Para empezar, ni siquiera es fin de siglo. A estas alturas, y a
pesar de que al inicio de 1999 todo el mundo pensaba que podría
engañarse, quien más y quien menos tiene muy claro que el cambio al
mítico 2000 no tendrá tanta magia como se prometía. El hilo atado a
la aguja que deshincha el globo formado en torno a tan sonoro paso
enlaza el hecho de que, mucha, muchísima gente tendrá que
permanecer alerta y disponible por si acaso decide materializarse
el temido «efecto 2000» y el mundo se torna Armagedon con el hecho
de que las grandes estrellas, émulas en la tierra del brillo de las
celestes, no han seducido a los mortales y se han cancelado sus
místicas galas.
En lo más cercano, Eivissa también despierta a dos días del gran
cambio de su sueño de gloria invernal y reconoce que el maná
desestacionalizador no llega ni cuando cruzamos el ámbito de los
millares, que en sociedades tan supersticiosas como las de
economías desarrolladas tienen más valor que la mejor de las
campañas de márketing.

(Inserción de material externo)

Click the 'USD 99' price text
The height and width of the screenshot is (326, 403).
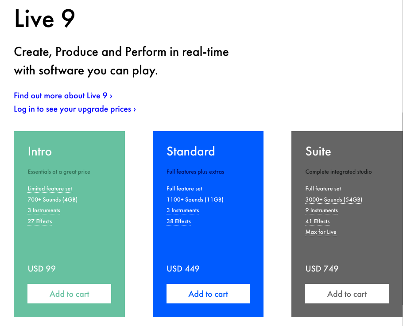(x=42, y=268)
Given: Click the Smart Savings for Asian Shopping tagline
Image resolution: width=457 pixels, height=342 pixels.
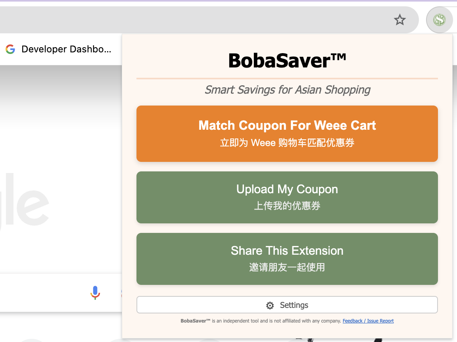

Los hoteleros no están satisfechos con lo
conseguido. Han invertido mucho dinero y una gran dosis de
esperanza para que fuera éste el momento del despegue de la tan
perseguida desestacionalización, pero se han encontrado con la
misma realidad con la que tratan cuando negocian la temporada de
verano. La dependencia, sobre todo, de los grandes grupos
vacacionales británicos tiene sus servidumbres y éste será un
ejemplo bien claro. Los hoteleros lo reconocen, pero no pueden
hacer más que apuntar sus deseos y enviarlos a quien correspondan
para ver si a la antigua, gracias a la fe o a la providencia
divina, o a la moderna, con el culto al trabajo, se consigue lo
que, hoy por hoy, es todavía lejano. Mientras, sin embargo, habrá
que conformarse con disfrutar de lo que ya tenemos. Y que no nos lo
quiten.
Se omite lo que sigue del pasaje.